Фотоларек, где халтурит Юрка, расположен на углу, в Греческом садике. Это зеленый маленький сарайчик. За ним установлен фанерный щит, на котором изображены горы, голубое озеро, по озеру плывут два белых лебедя. А по берегу на белом аргамаке скачет тонконогий джигит в черкеске с газырями, в спадающей с плеч бурке и черной лохматой папахе. Аргамак грызет удила, бешено выпучив красное яблоко-глаз, сечет копытами искры, джигит, подбоченясь, вскинул прямые плечи. А на месте лица у него — дыра. Возле ларька стоят двое в солдатских гимнастерках. Один низенький, чернявый, весь заросший вьющимися смолистыми волосами, даже глаз не видно. Другой с костылем, краснолицый, голубоглазый, нос клецкой.

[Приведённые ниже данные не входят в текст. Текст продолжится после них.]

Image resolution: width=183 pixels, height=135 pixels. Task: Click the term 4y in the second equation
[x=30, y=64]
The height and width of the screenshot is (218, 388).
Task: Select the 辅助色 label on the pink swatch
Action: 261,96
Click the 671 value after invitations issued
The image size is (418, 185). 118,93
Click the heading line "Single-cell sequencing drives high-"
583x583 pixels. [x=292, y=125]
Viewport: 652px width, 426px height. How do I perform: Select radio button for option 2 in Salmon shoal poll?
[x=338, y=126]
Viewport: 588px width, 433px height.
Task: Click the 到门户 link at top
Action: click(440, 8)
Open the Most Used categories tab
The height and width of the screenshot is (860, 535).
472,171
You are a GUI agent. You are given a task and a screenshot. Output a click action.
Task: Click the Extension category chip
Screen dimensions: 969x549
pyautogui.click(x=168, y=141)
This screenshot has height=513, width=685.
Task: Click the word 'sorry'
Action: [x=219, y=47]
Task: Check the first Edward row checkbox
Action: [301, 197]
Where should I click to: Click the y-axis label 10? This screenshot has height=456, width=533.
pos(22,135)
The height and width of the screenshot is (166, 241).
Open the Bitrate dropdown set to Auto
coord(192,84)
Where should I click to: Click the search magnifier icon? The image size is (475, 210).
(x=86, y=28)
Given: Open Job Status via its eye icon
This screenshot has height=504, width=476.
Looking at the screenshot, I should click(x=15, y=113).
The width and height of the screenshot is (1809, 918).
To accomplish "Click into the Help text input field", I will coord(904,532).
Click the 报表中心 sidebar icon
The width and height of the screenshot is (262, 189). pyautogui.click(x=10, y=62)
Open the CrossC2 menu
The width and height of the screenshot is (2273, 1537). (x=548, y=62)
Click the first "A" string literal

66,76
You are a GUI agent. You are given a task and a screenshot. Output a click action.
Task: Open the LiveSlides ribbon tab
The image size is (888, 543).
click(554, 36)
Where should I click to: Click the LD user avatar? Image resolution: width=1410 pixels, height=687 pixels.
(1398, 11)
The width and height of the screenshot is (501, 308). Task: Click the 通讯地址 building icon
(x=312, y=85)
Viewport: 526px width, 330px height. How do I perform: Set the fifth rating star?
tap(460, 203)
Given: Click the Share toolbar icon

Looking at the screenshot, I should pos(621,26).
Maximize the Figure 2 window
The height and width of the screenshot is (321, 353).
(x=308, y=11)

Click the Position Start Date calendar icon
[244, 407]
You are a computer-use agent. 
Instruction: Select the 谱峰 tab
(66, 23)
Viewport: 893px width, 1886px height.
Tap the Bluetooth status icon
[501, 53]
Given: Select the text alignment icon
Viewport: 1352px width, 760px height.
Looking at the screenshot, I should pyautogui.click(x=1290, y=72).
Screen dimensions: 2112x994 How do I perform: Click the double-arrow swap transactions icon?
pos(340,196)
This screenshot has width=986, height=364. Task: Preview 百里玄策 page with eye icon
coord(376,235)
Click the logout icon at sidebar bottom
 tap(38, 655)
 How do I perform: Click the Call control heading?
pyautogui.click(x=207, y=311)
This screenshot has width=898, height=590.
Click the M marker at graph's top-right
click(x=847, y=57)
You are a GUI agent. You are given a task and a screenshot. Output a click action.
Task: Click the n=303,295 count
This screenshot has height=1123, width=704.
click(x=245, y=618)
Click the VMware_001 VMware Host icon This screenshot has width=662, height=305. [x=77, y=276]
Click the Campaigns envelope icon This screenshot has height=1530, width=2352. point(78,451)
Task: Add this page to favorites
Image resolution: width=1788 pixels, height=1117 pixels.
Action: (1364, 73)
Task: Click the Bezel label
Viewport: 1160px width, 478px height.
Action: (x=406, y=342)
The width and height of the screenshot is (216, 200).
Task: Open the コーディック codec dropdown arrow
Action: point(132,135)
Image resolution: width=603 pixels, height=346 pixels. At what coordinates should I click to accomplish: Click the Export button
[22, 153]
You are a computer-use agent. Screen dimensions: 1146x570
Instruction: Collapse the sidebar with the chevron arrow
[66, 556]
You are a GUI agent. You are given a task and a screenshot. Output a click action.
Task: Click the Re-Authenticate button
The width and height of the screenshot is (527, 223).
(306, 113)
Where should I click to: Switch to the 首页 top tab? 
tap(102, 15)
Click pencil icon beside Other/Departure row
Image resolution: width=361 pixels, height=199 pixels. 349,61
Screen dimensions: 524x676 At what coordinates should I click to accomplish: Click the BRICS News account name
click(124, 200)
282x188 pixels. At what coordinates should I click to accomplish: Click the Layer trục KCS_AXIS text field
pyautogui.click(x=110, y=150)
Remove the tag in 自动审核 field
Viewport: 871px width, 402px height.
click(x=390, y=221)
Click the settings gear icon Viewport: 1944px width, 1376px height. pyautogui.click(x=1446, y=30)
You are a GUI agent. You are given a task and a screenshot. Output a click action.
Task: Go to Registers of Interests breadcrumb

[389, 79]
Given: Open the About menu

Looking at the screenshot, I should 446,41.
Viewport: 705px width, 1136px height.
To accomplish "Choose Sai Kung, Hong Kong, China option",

И по всему лицу мелкие фиолетовые точки, порошинки понатыканы.

Из ларька выходит фотограф, возится с аппаратом, у которого, как у инвалида, висит пустой черный рукав. Приглашает солдат:

— Прошу. — И поворачивается ко мне: — Что скажешь, милейший?

— Юра здесь?

— Подожди минутку.

Солдаты заходят за щит, по очереди выглядывают в дырку.

И только сейчас я замечаю, что возле ларька на скамейке, положив одну руку на трость, сидит высокий величавый старик. Сухой, светлый и какой-то весь хрупкий на вид, будто фарфоровый. Все на нем старенькое — брюки, рубашка, выношенное, ставшее тонким, как папиросная бумага, но идеально чистое, отутюженное. Стрелки на брюках ровные и острые, как лезвие шашки. Ботинки сверкают, будто их только что протерли сырой тряпочкой, установлены по одной линии, носок к носку.

Но меня поражает его лицо. Оно не просто грустное, а какое-то болезненно-печальное. И даже это неточно — в нем досада, обида и еще что-то.

Солдаты садятся рядом со стариком. Краснолицый достает кисет, «катюшу», с двух ударов разжигает трут, прикуривает. Почтительно стучит в стенку ларька ногтем-копытцем.

— Уважаемый!.. Выгляни, а?

— Рано, рано еще!

— Да я не тороплюсь. Нам бы кружечку, — заискивающе просит он. — Может, присоединишься?

— Нет, спасибо.

— Брезгуешь? Мы тоже не пьяницы. А сегодня можно. Можем выпить. Как, Ахмед, можно?